Last modified: 9 Dec 2020, 19:14:51 UTC

... They are understood to have had a ... reaction, which tends to involve a skin rash, breathlessness and sometimes a drop in blood pressure...
Both NHS workers have a history of serious allergies and carry adrenaline pens around with them.
And they discover that now? After thousands and thousands of vaccinations during the Phase 3 trials of the vaccine?

That type of a 'shock' reaction likely has nothing to do with the vaccine itself. It's a type of reaction a very few people suffer from any medical injection or even from
any everyday scratch. That's why the two people reported carry with them, at all times, their "epipens" of adrenaline.


I find it hard to believe that no people with a history of significant allergic reactions were included in the Phase 3 trials.

Trials tend to exclude people with known maladies or other medical problems unless the trial is specifically for whatever medical problems.

Note that for the part of the trials to determine effectiveness, the results of Trump's reckless superspreading actually speeded up the results of the trials!


I'm no anti-vaxxer, but these fast developed vaccines, is nothing I will consider taking, at least not until they've been out there for a year or so.

For such as the greedy silliness for the Boeing 737 MAX deadly catastrophe, I'd agree and I put my quarantine period for that Directors' abomination at over two years without adverse incident AND after the useful implementation of triple redundancy for the now critical AoA sensors.

However, note that the vaccine injects nothing worse than what you suffer every day in the big bad outside world.
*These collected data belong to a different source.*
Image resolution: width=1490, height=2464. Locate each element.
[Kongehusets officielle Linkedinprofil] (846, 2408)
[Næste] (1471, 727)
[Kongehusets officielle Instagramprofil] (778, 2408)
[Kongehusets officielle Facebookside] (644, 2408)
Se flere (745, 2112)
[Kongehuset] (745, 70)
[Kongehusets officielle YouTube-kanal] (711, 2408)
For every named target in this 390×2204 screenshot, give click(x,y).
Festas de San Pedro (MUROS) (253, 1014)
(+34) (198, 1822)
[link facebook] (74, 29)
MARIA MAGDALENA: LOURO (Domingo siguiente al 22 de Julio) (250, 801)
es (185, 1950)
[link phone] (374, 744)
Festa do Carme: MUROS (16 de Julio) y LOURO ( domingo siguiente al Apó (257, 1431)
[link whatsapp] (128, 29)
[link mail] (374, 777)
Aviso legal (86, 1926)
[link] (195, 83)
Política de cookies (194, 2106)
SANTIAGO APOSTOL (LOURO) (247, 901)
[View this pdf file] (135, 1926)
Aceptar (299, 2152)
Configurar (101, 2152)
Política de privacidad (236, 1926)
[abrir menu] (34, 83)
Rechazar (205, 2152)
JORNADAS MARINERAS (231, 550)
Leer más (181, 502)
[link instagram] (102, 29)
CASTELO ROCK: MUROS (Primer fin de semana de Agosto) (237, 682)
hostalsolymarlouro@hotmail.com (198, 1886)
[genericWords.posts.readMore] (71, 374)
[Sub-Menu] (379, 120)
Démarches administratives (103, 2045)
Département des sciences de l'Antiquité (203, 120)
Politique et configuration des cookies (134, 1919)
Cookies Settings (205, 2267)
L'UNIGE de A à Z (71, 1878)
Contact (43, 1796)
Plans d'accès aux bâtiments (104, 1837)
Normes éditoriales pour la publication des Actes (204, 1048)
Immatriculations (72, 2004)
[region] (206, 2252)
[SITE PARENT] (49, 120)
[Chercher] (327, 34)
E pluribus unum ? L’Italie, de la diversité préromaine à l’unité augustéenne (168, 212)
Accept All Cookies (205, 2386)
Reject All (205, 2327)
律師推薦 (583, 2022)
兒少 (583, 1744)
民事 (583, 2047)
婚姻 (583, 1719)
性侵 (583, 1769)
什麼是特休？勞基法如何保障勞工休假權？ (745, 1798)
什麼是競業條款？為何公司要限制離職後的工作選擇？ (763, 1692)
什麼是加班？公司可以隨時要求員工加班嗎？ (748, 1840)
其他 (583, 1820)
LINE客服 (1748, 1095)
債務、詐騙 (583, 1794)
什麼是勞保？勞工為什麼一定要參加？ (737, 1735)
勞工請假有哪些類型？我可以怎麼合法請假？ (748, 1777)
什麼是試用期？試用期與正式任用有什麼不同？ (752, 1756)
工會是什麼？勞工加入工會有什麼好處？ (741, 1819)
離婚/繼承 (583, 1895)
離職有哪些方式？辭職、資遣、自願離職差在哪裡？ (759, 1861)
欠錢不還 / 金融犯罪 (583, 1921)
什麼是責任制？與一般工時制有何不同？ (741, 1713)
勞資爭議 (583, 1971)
We've had many years of biological development that protects us from our outside environment. All the vaccine does is to give you a little gentle practice against another bit of outside material that you've not seen yet.

An analogy is like learning to recognize a new face at a party, except you get to see a photograph and a biography before encountering them so as to avoid that embarrassing gaff...

Note: The type of material in the vaccine is something that your body has encountered very many times throughout your life!


There's also serious studies ongoing now, when it comes to the relations between vaccines in general, and the rising cases of autoimmune diseases.

Please list such studies in a new thread?

So far, the news around autoimmune diseases looks to show the effects of deficiencies of processed foods (especially lack of immune system essential vitamins), pollution, lifestyle, and of better diagnosis now enumerating more different types/categories to give an expanding group of new names rather than showing any supposed big jump in actual people numbers.

Unfortunately, the fairytale scare stories from the 'anti-vaxxers' and others do kill people and cause untold unnecessary misery.


After all, there's now hundreds of thousands of people vaccinated against COVID to tell a happy tale.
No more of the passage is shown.